Purification and properties of an extracellular collagenolytic protease produced by the human oral bacterium Bacillus cereus (strain Soc 67).


The major collagenolytic proteinase present in the culture filtrate of Bacillus cereus (strain Soc 67, isolated from the human oral cavity) has been purified to homogeneity by a procedure that comprised concentration of ultrafiltered growth medium on a Millipore PTTK00005 membrane, precipitation with ammonium sulfate, gel permeation chromatography, chromatofocusing, fast protein liquid chromatography on an anion-exchange column, and finally fast protein liquid chromatography on a gel column. The enzyme hydrolyzed, with decreasing rates, phenylazobenzyloxy-carbonyl-L-Pro-L-Leu Gly-L-Pro-D-Arg (PZ-PLGPA), furylacrylolyl-L-Leu-Gly-L-Pro-L-Ala, and furylacryloyl-L-Phe-Gly-Gly, while furylacryloyl-Gly-L-Leu-NH2 was not hydrolyzed. The enzyme degraded soluble and insoluble collagens, Azocoll and gelatin. Bradykinin was hydrolyzed at a high rate at the Phe-Ser bond.

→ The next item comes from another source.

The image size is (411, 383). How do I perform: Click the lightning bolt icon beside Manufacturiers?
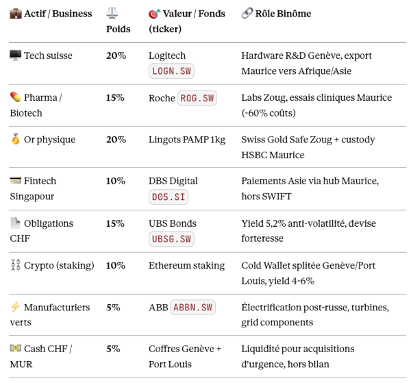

The enzyme was sensitive to pyrophosphate, L-cysteine, and L-histidine and could be totally inactivated in the presence of metal chelators. The enzyme contains 1 mol of Zn/mol and the hydrolysis of PZ-PLGPA is slightly increased by Ca2+. The enzyme is readily inhibited by heavy metal cations, but Cu2+ and Ni2+ affected the catalysis in opposite ways: increasing levels of Cu2+ decreased the affinity of the enzyme for PZ-PLGPA, whereas Ni2+ had no effect. The effect of Cu2+ also depended on the pH and type of buffer used. Detailed chemical modification experiments suggested that the active site of the enzyme contains at least 1 tyrosyl and 1 lysyl residue, and 1 carboxyl group. The enzyme was not sensitive to sulfhydryl reagents and thiols did not activate the enzyme. The modification studies were unable to reveal active histidyl residues. The ability of the enzyme to hydrolyze PZ-PLGPA, furylacryloyl-L-Leu-Gly-L-Pro-L-Ala, furylacryloyl-L-Phe-Gly-Gly, and various collagenous materials, its inactivity toward furylacryloyl-Gly-L-Leu-NH2, and the results from the chemical modification studies suggest that the B. cereus (Soc 67) collagenolytic enzyme can be regarded as a true collagenase which resembles the Clostridium histolyticum collagenase(s).